* [YOUR OBJECTIVE]
In the data below, find every line that has the string "computer", and copy it.

------ EXCERPTED RECORDS ------

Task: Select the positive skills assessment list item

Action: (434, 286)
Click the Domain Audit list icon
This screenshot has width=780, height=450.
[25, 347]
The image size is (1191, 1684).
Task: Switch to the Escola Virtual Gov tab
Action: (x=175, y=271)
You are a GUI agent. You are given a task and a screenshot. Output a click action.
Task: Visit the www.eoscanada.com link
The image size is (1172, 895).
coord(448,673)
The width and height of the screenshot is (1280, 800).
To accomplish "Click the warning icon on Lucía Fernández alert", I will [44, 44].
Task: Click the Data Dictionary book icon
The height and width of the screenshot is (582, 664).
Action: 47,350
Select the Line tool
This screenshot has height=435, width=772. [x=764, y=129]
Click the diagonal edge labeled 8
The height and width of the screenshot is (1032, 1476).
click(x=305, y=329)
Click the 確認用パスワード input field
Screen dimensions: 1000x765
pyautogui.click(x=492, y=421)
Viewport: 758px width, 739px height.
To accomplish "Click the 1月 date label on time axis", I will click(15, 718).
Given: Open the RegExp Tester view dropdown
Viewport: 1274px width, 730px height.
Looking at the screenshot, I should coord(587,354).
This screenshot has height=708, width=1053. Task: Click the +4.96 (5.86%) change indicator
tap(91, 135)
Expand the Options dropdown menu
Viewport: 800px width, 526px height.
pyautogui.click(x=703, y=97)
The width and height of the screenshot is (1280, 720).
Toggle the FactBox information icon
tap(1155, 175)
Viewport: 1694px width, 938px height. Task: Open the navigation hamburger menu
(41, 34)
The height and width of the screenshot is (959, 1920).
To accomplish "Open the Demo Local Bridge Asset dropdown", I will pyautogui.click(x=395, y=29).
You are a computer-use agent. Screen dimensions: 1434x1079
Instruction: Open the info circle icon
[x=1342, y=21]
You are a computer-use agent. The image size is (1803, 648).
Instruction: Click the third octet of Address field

------

* [ANSWER FOR THIS EXERCISE]
You are a computer-use agent. Screen dimensions: 1434x1079
You are a computer-use agent. The image size is (1803, 648).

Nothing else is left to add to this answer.